Defiance of tree-dwellers brought new urgency to Wicklow protest

On September 13th, 1991, Alex Perkins, a consultant ecologist and adviser to the Green Party, wrote to Wicklow County Council…

On September 13th, 1991, Alex Perkins, a consultant ecologist and adviser to the Green Party, wrote to Wicklow County Council to protest at the council's plans for a road-widening scheme at the Glen of the Downs, a wooded and scenic area of Co Wicklow.

Mr Perkins, who lives locally, has been conducting wildlife surveys of the glen for over 30 years. He says he was horrified by the plans, which would see up to 40 per cent of the glen's wetland, ash and hazel trees being lost to the roadway. Further inspection of the plans revealed that a stream along the glen floor was to be piped and covered in.

Mr Perkins claims that he got little positive response either from the council or its elected members, but he did secure the backing of the newly-elected councillor for Greystones, Ms Nuala Ahern, later to become an MEP.

Undaunted by the council's reaction, he contacted the Office of Public Works and the Department of the Environment, bodies he says he was well used to dealing with in the course of his work as an ecology consultant on planning matters.

READ MORE

In essence, Mr Perkins proposed moving the alignment of the road westward at the southern and mid-section of the glen to obviate the need for culverting the stream and losing the wetlands.

He also proposed that the road be moved eastward at the northern end. He recommended narrowing the road from 33 metres to 25 as it passed through the glen, and the complete elimination of a flyover at the entrance to the Glenview Hotel.

Mr Perkins claims the success of his approach was proved when, on January 7th, 1994, Wicklow County Council wrote to its members telling them that the then minister for the environment, Mr Michael Smith, had certified the route taking on board the recommendations to realign the road.

However, not everybody was completely happy with the compromise, and Mr Jim Fitzpatrick, another local, complained that the county council and the Department of the Environment, as developers, were "acting as judge and jury on their own plans".

Mr Fitzpatrick also claims that an Environmental Impact Statement (EIS) was never done on the realigned section of the road, an issue he says undermines the legal basis of the whole project.

"The only thing to do then was to go to court. But, with few households directly affected, it was impossible to raise the funds. In many ways it was a defeat", he said yesterday, adding: "The council could do as it liked."

The arrival last summer of the first "eco-warriors" brought the dispute into a new phase, that of direct action. Not surprisingly, there are two views on the level of support for the "warriors" locally. Mr Perkins says that if he and the local Greens had camped in the trees in 1991 "the road would be a direct line through the glen by now and the stream and the wetlands would be lost".

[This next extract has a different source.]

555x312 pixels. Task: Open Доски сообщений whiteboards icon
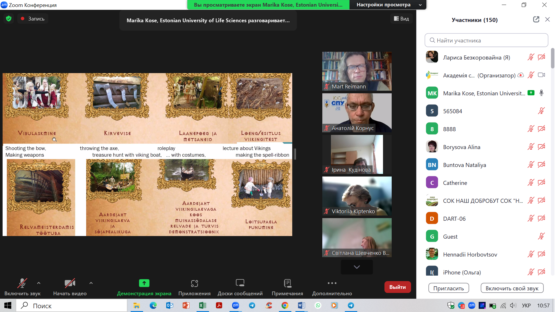point(240,283)
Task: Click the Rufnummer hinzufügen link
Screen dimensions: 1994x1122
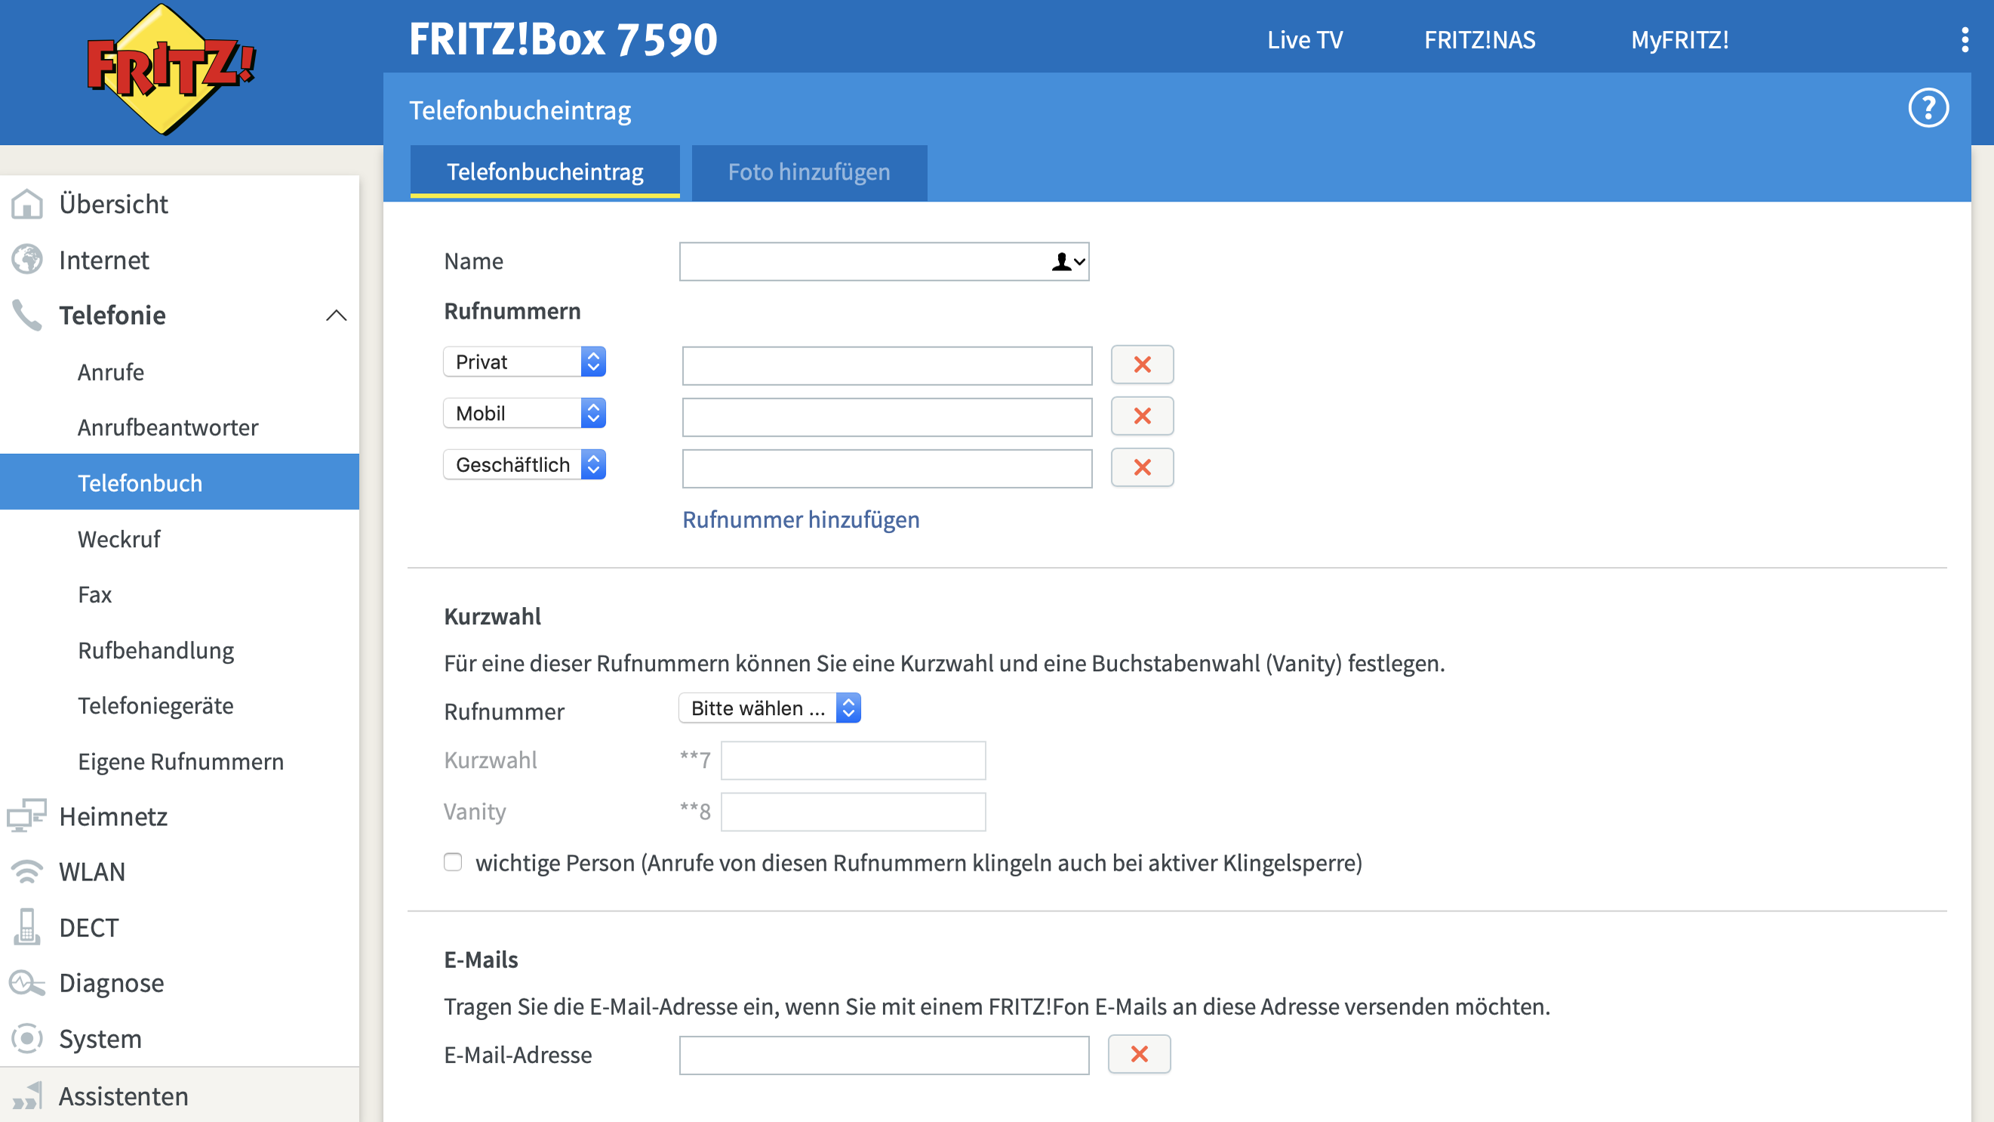Action: [x=800, y=520]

However, at a seminar hosted by Trinity College Greens last November, criticism was made of the Glen of the Downs Greens for their lack of wholehearted support. In a statement read out at the Trinity meeting, Wicklow County Council said that it had prepared the EIS "not because it was required to do so by law, but because of its own concern for the environmentally-sensitive area of the Glen of the Downs".

The council said that 1,700 trees would need to be felled for the road, representing 2 per cent of the woodland, or three acres out of 170. The council committed itself to planting a similar number of trees and concluded that it had "achieved the necessary balance between the environmental issues and the economic need to improve this road, which is part of Euro Route 1".